Search the material for the word "This" and report each line where it turns up.

#### [Material supplied]
::::
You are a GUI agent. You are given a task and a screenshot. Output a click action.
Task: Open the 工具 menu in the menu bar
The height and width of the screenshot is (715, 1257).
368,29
::::
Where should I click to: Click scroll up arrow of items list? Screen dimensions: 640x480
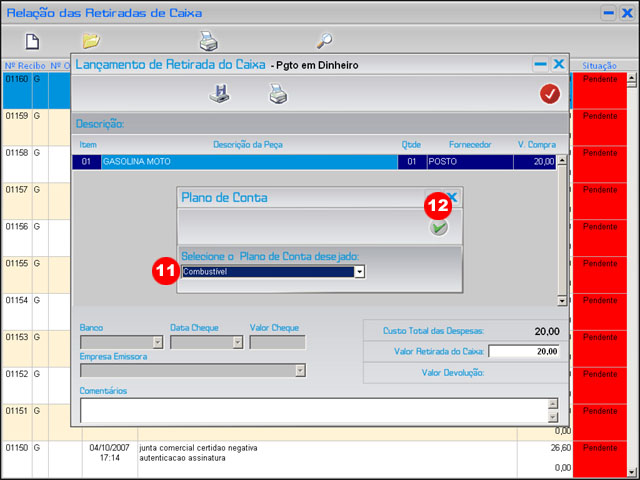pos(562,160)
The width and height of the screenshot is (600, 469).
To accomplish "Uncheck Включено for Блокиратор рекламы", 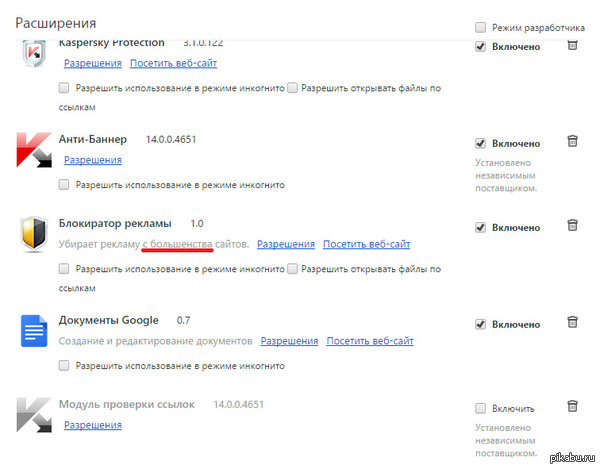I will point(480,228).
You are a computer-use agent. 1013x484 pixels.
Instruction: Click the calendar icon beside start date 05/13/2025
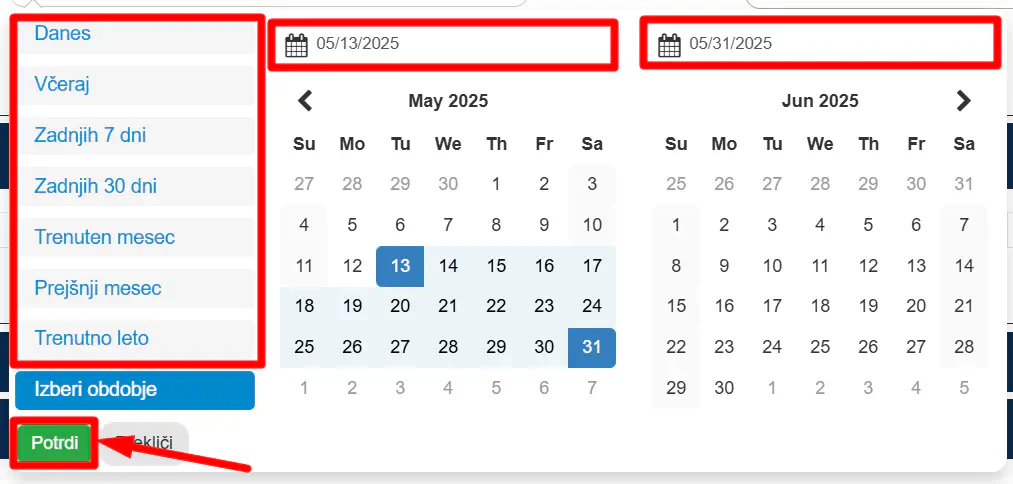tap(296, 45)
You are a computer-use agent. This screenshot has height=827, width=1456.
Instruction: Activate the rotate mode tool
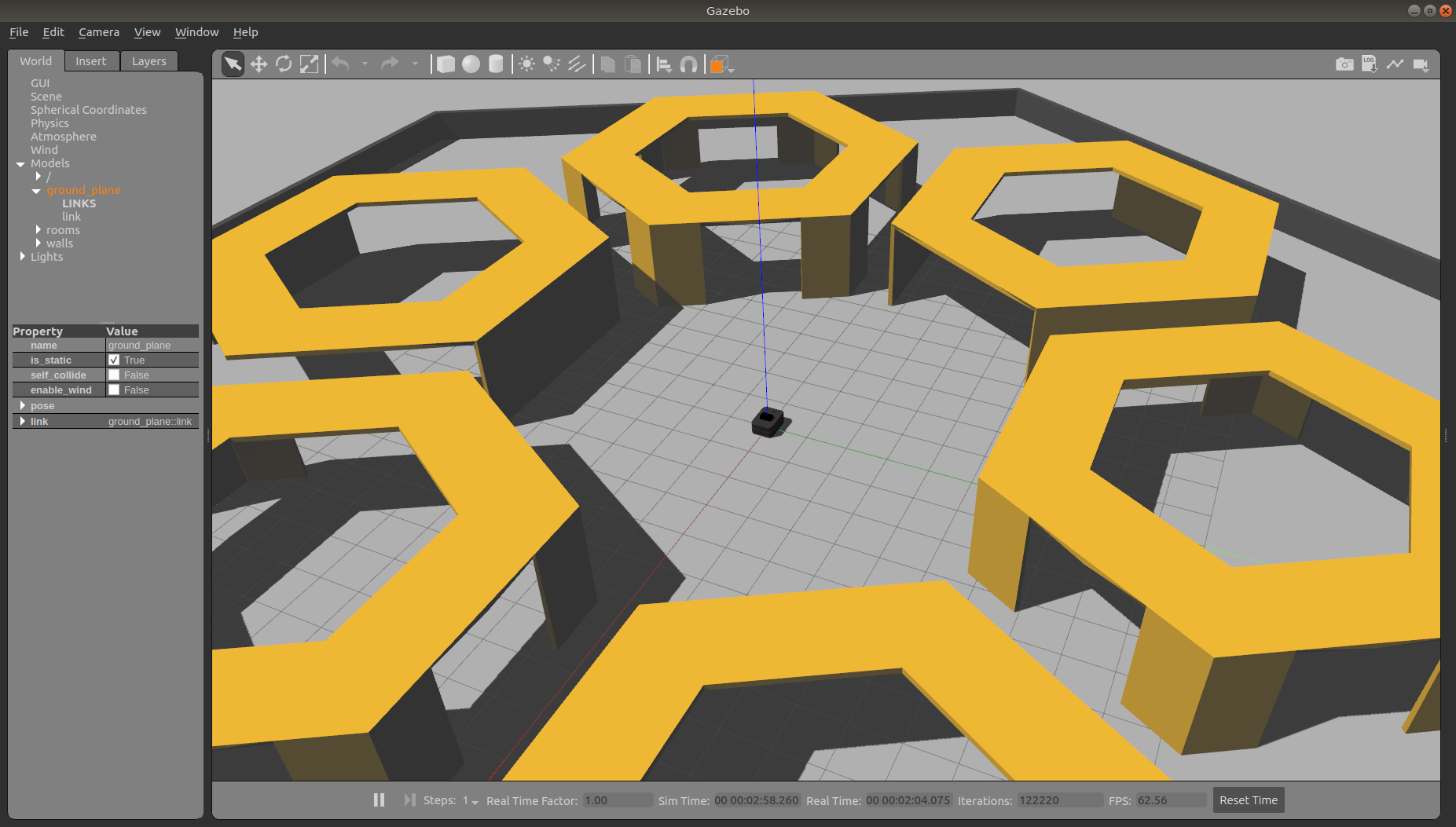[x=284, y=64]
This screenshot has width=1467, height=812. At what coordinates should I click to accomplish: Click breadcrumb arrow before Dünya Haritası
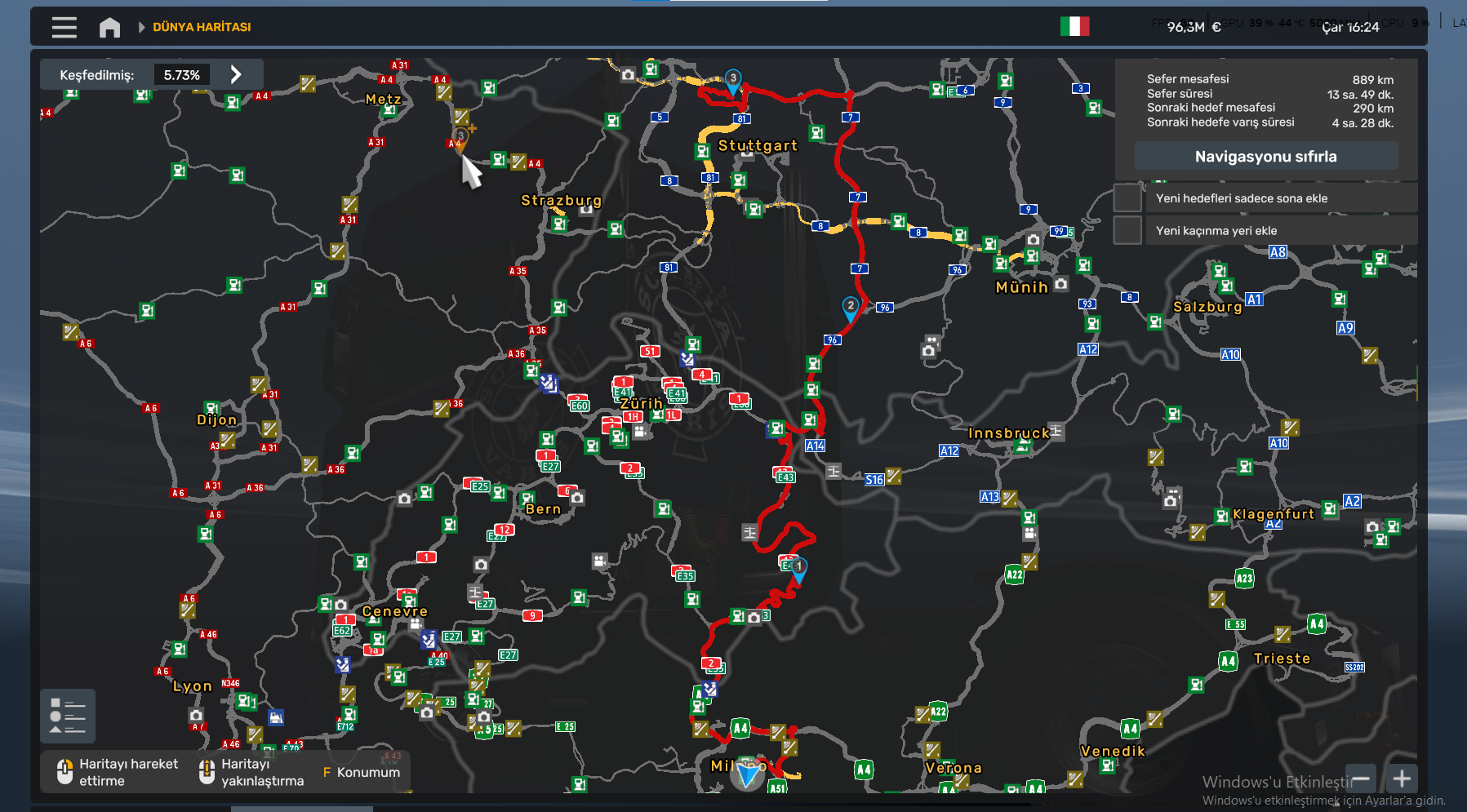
::::
#### [Result of the exercise]
You are a computer-use agent. This screenshot has height=827, width=1456.
This screenshot has width=1467, height=812. At what coordinates should I click to accomplish: Click breadcrumb arrow before Dünya Haritası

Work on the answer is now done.